Problem requirements :: Repeat only the lines below from the one containing "Click the question" through the one containing "Viewport: 509px width, 367px height.", inclusive, exactly as written.

Data provided ::
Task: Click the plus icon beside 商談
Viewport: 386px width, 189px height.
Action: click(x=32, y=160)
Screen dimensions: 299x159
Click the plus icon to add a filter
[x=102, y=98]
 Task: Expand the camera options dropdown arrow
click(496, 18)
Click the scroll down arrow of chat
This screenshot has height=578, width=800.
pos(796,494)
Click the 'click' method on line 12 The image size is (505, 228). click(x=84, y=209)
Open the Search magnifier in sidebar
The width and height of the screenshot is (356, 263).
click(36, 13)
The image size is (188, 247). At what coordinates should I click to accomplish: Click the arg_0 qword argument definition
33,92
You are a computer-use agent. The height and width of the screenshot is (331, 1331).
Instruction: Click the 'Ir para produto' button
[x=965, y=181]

==

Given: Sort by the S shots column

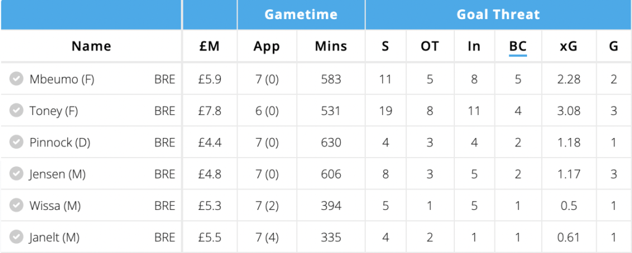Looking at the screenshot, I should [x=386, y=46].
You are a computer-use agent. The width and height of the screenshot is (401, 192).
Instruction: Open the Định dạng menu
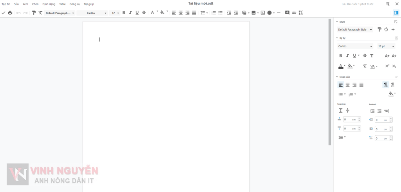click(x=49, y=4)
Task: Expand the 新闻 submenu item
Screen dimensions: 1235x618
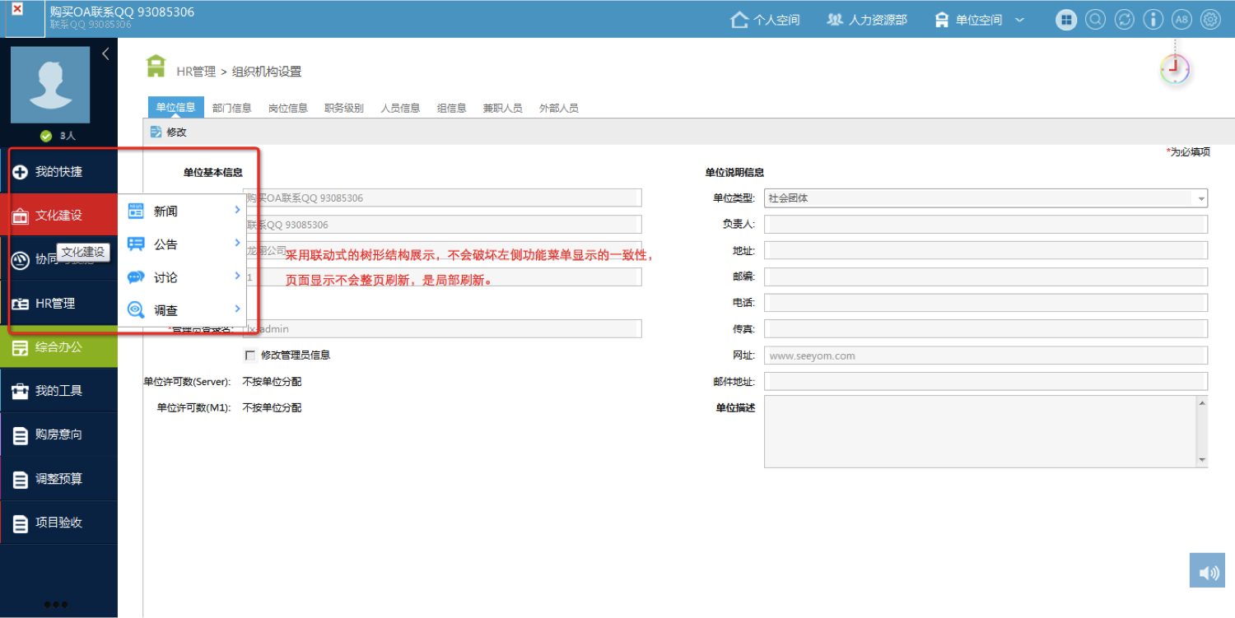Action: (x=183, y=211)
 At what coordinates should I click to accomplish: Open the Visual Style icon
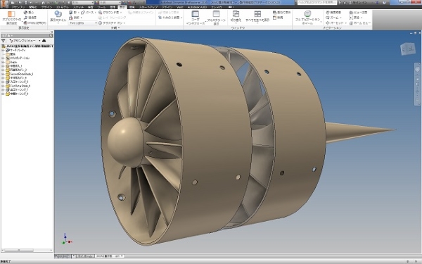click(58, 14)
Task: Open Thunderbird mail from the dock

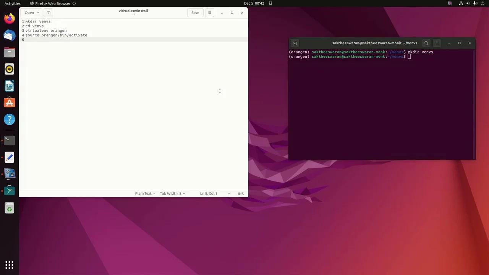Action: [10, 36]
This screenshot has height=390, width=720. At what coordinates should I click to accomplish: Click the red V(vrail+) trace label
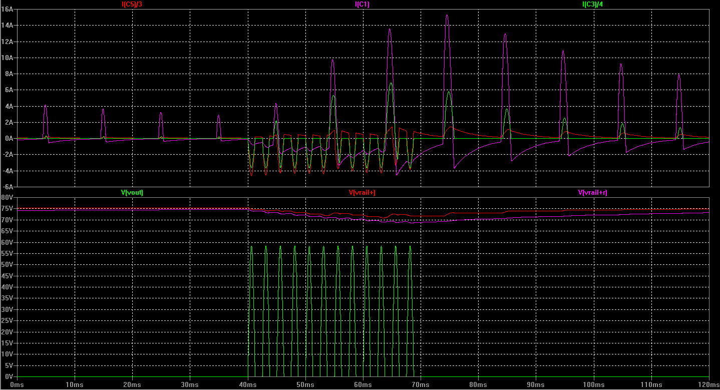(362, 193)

==

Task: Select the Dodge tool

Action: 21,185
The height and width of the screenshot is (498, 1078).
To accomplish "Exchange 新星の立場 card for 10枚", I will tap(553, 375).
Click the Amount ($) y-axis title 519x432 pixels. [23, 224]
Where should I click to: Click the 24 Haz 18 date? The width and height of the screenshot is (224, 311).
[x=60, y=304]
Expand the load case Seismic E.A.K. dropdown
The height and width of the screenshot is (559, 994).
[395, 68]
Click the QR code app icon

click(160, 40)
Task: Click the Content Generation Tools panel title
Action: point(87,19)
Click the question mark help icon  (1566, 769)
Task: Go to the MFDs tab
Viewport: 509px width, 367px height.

Task answer ::
Click the question mark help icon  (1566, 769)
Task: Go to the MFDs tab
Viewport: 509px width, 367px height.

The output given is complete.